Reproduce the lines from the one with "This screenshot has width=1512, height=789." to the one with "coord(1412,787)", including both of those lines. Omit the pictures from your answer.

Source data
────────

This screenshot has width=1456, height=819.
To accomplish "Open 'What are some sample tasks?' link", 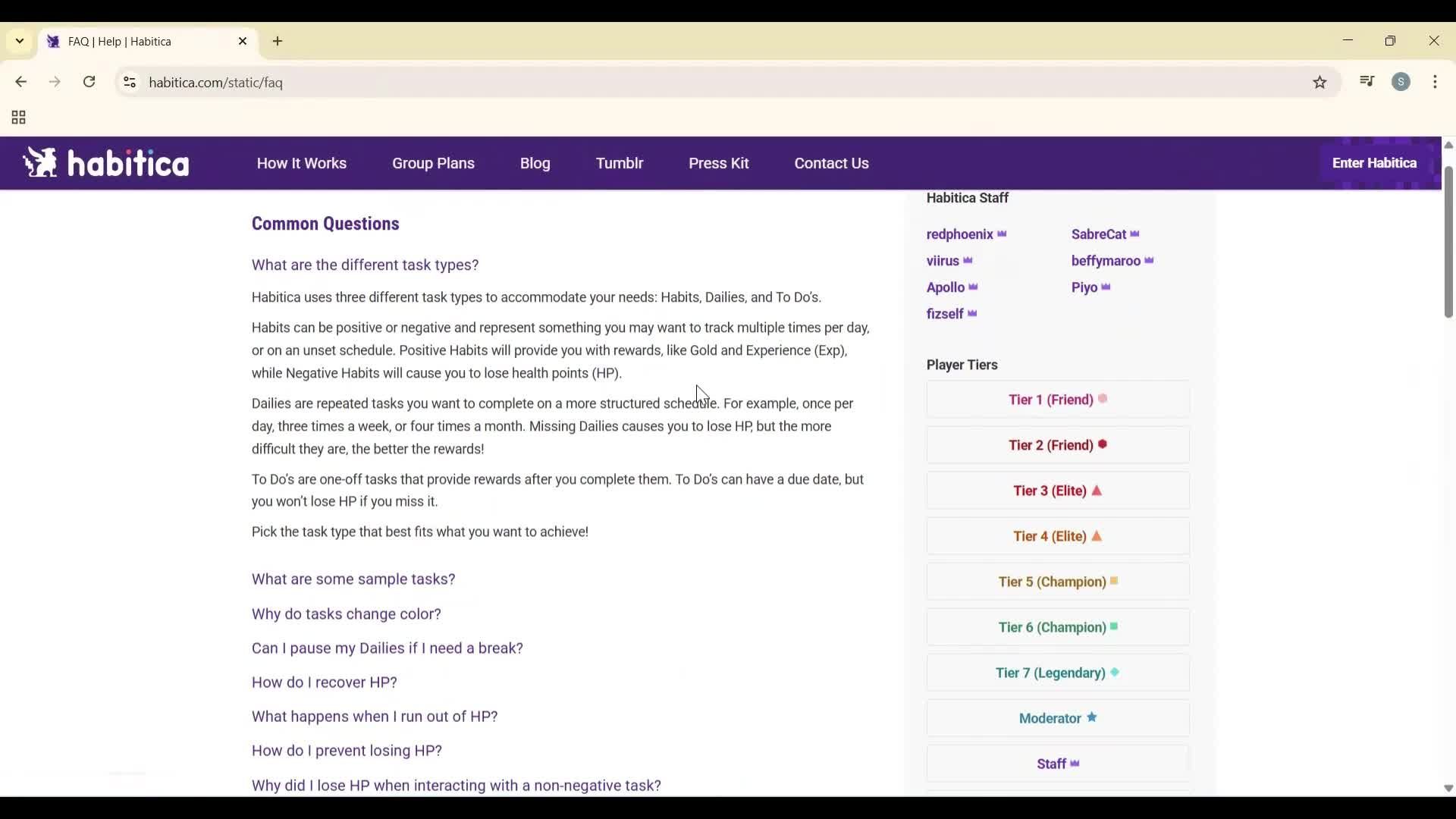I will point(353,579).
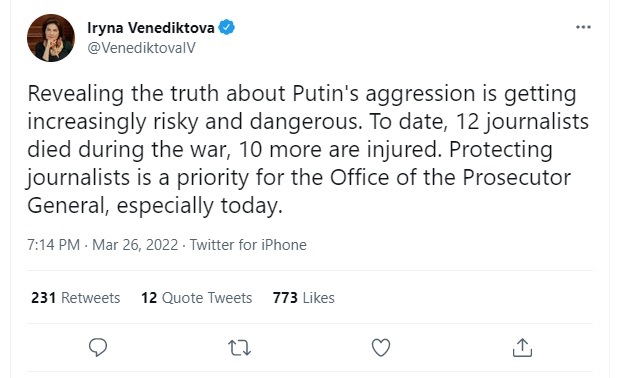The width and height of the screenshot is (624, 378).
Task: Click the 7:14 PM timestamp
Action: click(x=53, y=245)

────────

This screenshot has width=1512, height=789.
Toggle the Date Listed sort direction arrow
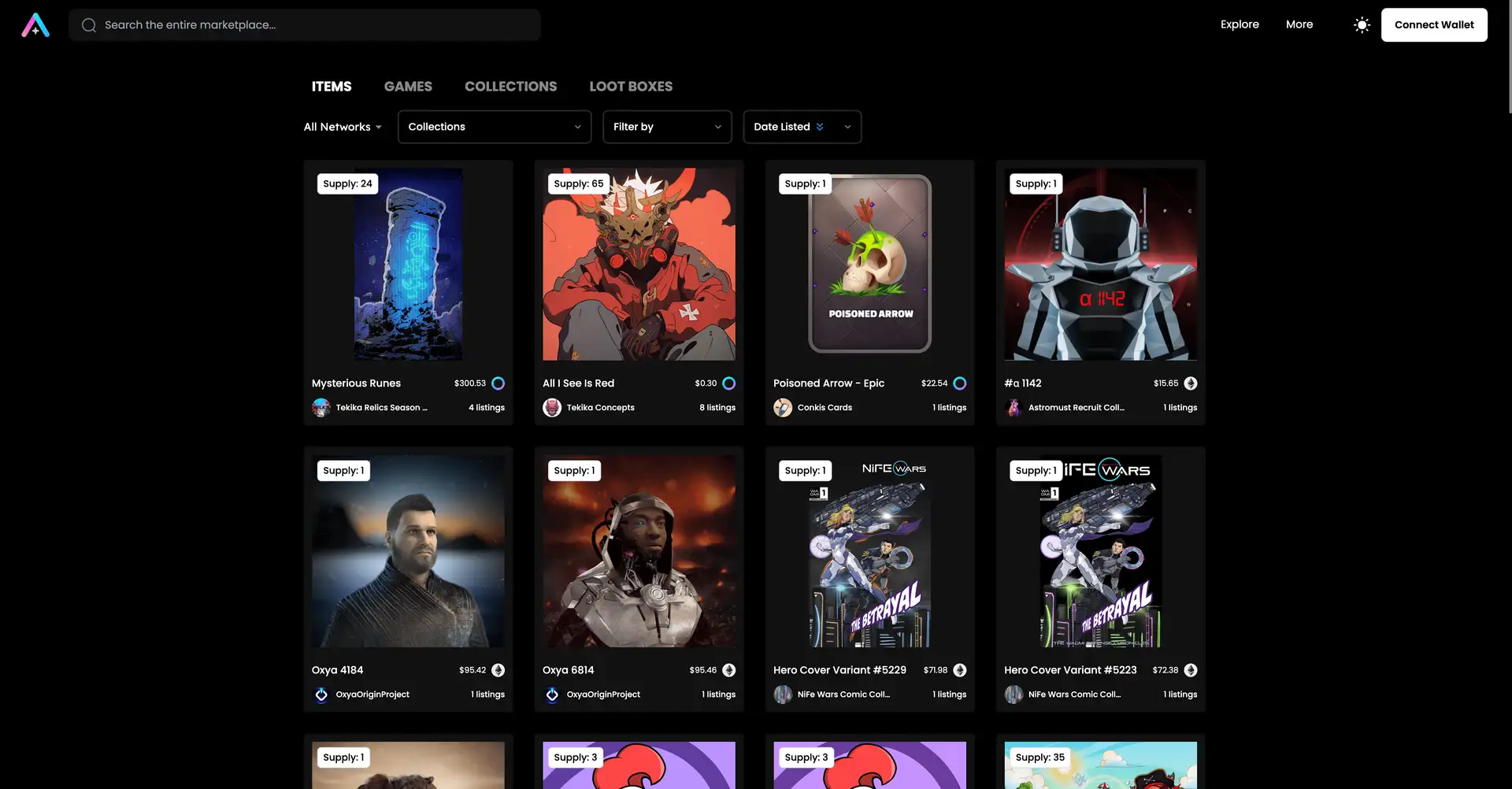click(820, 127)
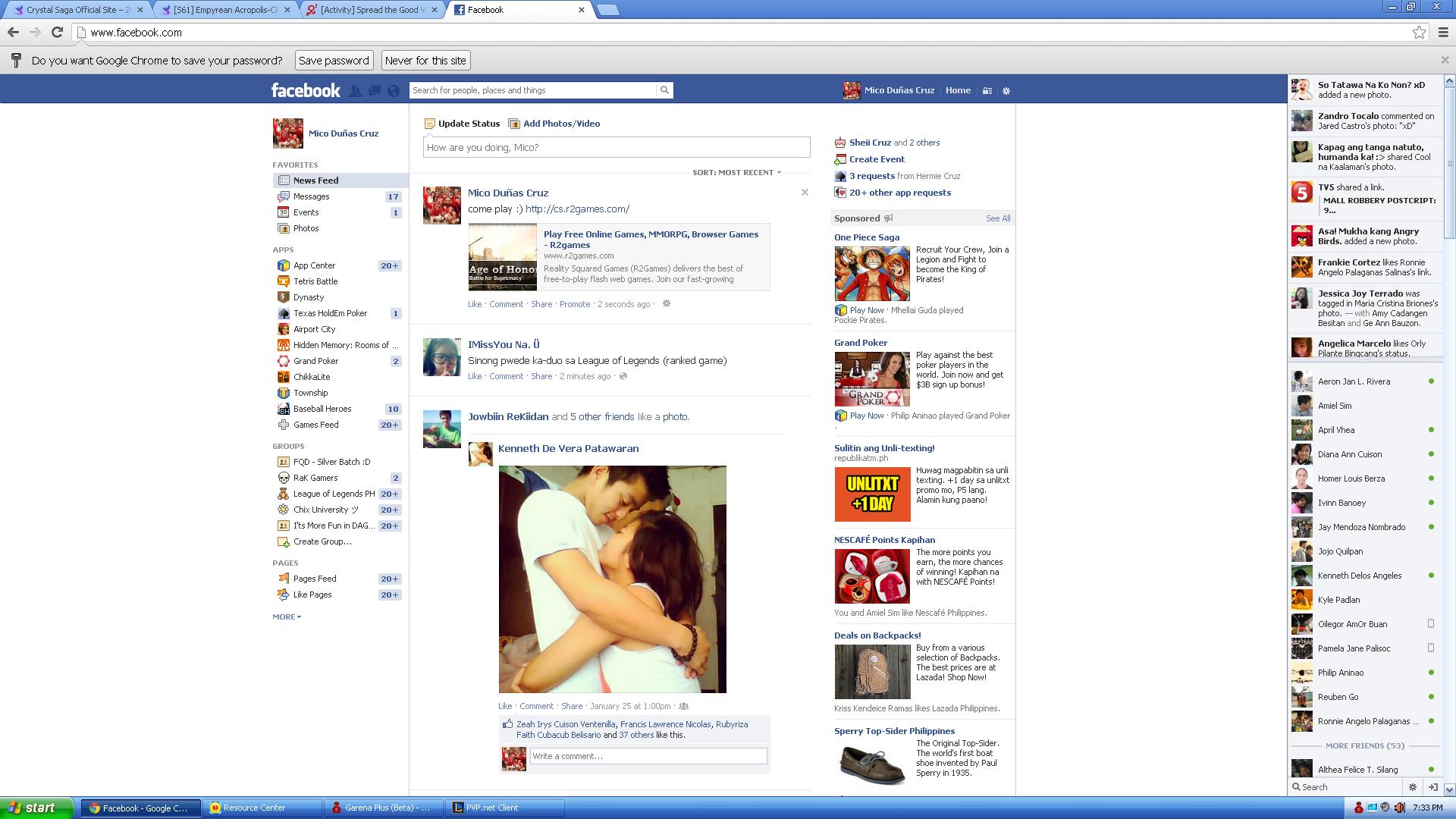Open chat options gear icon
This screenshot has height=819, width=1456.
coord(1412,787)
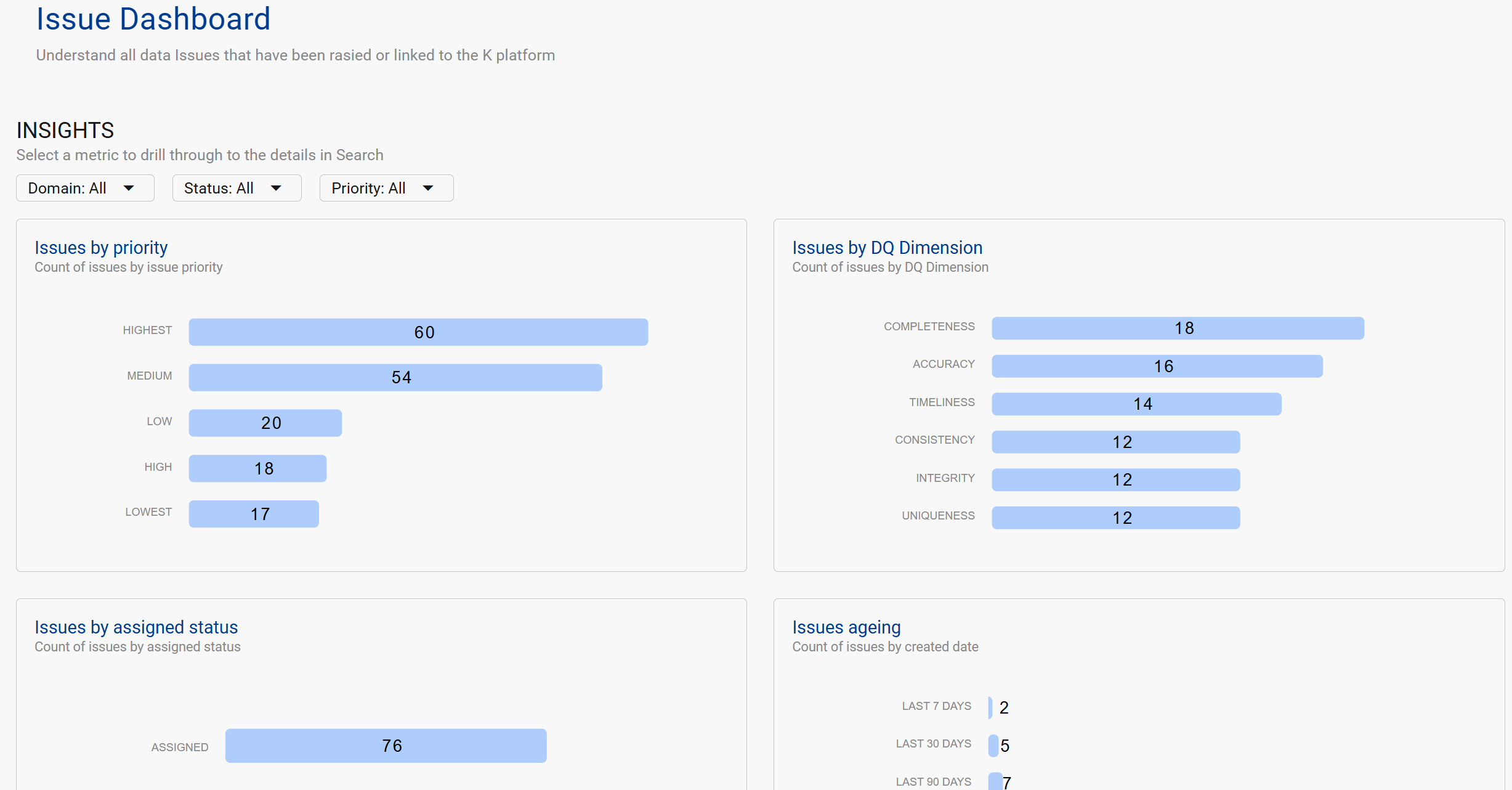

────────

_Response to the task_
This screenshot has width=1512, height=789.
Toggle the Date Listed sort direction arrow
click(820, 127)
Open chat options gear icon
This screenshot has height=819, width=1456.
coord(1412,787)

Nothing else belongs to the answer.